About this task: Write out the records word for word, starting with the very first line and stopping after the line that contains "coordinates (667, 80).".

Input material:
▽
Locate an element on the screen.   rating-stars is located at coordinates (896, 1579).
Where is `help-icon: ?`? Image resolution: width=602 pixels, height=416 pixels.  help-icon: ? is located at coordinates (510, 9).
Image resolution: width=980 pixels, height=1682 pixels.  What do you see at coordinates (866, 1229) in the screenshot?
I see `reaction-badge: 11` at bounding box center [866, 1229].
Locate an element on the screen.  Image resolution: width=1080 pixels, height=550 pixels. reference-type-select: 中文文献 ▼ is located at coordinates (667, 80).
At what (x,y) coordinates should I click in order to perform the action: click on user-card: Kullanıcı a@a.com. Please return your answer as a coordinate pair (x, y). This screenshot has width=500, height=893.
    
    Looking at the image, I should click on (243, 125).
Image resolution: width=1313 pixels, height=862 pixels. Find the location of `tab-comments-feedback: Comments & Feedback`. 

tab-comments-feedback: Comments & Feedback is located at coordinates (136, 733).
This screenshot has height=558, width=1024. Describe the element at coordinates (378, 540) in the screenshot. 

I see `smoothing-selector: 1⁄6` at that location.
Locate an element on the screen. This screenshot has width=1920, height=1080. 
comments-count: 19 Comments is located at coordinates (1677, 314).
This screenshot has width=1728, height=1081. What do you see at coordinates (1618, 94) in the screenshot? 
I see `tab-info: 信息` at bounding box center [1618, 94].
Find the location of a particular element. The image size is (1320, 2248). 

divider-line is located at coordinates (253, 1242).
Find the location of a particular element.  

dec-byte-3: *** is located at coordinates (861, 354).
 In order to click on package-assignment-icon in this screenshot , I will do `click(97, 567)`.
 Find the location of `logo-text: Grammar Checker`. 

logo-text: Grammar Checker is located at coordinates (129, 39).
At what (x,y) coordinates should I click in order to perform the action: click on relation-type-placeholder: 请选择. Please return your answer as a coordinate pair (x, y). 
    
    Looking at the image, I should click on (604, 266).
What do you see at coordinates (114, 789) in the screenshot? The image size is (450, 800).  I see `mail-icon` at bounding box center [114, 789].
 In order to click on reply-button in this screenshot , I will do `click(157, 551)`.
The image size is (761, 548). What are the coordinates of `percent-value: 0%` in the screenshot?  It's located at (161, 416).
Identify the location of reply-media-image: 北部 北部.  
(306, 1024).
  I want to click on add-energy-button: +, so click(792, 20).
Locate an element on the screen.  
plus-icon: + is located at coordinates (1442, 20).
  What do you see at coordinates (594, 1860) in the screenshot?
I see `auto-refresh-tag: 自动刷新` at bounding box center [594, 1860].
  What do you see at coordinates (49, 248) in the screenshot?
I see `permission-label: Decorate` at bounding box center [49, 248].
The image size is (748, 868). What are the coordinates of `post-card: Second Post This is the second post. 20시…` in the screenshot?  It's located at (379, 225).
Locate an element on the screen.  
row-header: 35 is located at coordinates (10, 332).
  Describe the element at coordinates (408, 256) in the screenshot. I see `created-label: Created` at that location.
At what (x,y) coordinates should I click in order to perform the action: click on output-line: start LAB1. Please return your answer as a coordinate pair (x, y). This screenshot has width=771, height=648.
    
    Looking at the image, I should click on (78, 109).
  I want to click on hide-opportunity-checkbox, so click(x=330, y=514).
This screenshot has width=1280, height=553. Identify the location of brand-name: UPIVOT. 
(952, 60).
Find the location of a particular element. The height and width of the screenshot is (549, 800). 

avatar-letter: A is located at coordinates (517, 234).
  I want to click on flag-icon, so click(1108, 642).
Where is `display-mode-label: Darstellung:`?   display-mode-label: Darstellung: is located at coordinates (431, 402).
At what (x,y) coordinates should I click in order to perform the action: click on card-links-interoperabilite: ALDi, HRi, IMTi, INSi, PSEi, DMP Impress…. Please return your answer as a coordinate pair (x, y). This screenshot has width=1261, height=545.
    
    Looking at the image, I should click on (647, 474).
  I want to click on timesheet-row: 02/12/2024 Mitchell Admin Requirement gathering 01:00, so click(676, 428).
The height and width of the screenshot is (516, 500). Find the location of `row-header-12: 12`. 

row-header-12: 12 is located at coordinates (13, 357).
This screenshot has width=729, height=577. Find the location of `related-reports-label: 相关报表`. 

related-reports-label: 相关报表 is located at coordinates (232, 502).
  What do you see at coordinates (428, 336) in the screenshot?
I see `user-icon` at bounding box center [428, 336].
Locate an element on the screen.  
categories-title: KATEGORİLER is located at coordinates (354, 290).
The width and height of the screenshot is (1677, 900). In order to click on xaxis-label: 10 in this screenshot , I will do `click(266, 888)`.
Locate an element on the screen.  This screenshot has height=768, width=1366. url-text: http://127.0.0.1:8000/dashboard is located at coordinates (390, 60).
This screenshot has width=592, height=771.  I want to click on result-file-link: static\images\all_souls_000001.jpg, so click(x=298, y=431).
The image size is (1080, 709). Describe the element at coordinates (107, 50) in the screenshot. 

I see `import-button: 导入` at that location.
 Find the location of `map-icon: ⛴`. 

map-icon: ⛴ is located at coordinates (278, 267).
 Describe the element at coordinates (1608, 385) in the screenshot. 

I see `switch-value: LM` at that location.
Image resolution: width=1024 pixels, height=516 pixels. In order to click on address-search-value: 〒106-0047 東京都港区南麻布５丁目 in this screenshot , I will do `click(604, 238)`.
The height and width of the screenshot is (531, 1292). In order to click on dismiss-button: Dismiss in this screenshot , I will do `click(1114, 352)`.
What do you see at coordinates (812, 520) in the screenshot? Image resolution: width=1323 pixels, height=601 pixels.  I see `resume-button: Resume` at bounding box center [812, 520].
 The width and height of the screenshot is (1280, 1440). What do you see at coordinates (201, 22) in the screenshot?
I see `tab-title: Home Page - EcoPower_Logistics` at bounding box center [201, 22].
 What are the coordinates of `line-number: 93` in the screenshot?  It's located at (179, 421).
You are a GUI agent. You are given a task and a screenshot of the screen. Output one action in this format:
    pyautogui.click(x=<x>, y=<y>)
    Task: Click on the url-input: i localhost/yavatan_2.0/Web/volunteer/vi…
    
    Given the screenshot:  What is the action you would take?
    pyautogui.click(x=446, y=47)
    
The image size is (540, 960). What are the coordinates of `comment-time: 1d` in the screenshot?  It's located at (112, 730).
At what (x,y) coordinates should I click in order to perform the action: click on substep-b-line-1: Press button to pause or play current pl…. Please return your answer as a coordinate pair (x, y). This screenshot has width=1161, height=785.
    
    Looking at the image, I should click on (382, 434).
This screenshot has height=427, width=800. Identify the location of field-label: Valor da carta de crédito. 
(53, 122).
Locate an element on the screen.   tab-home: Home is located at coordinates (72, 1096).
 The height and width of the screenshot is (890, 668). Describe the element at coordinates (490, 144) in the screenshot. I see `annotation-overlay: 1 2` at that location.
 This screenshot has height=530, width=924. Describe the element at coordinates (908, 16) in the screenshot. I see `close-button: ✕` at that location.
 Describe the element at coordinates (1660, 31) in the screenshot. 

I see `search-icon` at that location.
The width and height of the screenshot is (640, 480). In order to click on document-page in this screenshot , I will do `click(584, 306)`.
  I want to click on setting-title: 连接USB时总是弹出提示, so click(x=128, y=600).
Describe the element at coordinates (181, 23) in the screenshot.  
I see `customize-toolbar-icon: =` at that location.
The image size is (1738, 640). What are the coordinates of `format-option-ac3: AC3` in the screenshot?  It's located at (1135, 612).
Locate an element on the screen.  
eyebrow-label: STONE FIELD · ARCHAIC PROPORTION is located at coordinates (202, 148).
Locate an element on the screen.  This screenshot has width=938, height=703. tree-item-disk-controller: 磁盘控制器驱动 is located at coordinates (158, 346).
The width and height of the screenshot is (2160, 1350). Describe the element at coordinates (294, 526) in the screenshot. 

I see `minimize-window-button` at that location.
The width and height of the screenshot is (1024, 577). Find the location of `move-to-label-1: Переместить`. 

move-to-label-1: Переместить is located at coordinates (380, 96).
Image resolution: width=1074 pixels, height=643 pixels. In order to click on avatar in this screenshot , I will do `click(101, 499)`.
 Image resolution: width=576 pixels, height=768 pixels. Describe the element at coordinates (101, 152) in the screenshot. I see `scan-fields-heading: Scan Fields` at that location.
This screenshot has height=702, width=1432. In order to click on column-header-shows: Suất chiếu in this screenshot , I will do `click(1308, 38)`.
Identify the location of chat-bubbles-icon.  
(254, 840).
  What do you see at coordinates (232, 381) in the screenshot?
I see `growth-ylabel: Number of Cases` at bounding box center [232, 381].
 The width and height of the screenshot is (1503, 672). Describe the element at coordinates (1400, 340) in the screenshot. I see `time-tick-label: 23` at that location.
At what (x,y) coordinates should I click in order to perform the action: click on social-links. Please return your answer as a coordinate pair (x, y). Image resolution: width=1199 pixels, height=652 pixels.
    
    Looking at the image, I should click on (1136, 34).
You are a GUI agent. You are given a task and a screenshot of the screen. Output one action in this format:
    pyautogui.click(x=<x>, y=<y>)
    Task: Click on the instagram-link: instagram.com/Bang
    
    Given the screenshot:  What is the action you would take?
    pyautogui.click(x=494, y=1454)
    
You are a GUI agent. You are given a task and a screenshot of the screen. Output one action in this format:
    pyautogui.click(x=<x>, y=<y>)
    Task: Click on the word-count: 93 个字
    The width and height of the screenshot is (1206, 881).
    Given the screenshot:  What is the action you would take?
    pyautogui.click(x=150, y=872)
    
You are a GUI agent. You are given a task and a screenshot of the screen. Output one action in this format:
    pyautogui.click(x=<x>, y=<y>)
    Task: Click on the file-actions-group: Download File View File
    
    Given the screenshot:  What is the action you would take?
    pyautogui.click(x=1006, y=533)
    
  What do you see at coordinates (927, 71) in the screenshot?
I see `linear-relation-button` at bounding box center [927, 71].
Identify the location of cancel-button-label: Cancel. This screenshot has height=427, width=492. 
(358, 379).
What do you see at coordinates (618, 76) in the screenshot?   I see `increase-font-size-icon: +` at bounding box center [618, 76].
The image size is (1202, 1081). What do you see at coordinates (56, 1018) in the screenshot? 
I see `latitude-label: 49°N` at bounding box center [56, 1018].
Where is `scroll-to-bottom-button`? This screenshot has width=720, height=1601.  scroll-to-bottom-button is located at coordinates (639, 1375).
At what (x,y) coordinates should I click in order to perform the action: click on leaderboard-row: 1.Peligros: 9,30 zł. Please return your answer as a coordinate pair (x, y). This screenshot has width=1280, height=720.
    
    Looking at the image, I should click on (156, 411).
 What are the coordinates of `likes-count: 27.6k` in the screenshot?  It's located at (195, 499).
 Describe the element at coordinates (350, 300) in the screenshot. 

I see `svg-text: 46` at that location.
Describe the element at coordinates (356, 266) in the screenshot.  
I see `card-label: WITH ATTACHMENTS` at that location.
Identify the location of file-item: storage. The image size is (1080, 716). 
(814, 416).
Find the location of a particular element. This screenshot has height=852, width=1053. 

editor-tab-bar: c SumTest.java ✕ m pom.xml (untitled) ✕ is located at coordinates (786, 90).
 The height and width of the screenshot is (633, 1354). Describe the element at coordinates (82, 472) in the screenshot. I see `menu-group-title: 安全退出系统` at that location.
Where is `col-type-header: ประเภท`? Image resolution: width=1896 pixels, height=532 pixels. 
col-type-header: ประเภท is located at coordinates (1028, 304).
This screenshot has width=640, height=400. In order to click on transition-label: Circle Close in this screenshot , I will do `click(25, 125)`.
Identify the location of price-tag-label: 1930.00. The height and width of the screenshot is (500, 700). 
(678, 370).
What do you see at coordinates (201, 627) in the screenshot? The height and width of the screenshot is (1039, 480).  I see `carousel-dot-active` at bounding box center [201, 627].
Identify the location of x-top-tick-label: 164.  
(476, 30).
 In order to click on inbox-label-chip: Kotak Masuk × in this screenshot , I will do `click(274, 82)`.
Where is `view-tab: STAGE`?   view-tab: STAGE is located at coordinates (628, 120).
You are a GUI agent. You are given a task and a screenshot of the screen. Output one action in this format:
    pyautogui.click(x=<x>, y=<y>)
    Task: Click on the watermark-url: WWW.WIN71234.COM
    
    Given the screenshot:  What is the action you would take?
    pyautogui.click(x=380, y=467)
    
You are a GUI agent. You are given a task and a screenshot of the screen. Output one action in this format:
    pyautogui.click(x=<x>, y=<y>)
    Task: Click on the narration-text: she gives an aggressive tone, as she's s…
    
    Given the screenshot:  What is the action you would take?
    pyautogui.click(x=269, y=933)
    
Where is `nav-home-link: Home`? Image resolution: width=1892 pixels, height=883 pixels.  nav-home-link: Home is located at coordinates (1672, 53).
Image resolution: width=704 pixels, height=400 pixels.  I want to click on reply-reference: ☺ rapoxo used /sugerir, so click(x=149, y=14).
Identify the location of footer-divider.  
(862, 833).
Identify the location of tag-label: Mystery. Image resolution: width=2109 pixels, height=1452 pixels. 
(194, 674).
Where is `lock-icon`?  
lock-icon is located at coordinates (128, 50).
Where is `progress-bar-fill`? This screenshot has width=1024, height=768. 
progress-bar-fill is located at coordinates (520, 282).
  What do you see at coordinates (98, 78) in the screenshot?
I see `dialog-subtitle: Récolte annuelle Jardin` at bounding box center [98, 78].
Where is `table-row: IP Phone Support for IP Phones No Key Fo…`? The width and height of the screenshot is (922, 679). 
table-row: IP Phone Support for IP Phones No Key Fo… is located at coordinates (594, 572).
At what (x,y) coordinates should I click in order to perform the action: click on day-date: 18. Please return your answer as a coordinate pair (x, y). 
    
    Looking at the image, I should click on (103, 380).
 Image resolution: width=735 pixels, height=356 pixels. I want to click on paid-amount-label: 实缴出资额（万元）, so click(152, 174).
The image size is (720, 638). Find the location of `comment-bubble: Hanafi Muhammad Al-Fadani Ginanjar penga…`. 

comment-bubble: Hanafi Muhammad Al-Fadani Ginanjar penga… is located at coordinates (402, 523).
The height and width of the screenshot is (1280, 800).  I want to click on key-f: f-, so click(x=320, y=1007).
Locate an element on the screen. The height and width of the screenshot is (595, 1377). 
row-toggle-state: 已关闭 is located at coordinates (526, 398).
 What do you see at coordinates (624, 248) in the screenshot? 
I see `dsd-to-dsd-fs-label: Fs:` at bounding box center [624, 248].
△
Reply:
Locate an element on the screen.   rating-stars is located at coordinates (896, 1579).
Where is `help-icon: ?`? Image resolution: width=602 pixels, height=416 pixels.  help-icon: ? is located at coordinates (510, 9).
Image resolution: width=980 pixels, height=1682 pixels.  What do you see at coordinates (866, 1229) in the screenshot?
I see `reaction-badge: 11` at bounding box center [866, 1229].
Locate an element on the screen.  Image resolution: width=1080 pixels, height=550 pixels. reference-type-select: 中文文献 ▼ is located at coordinates (667, 80).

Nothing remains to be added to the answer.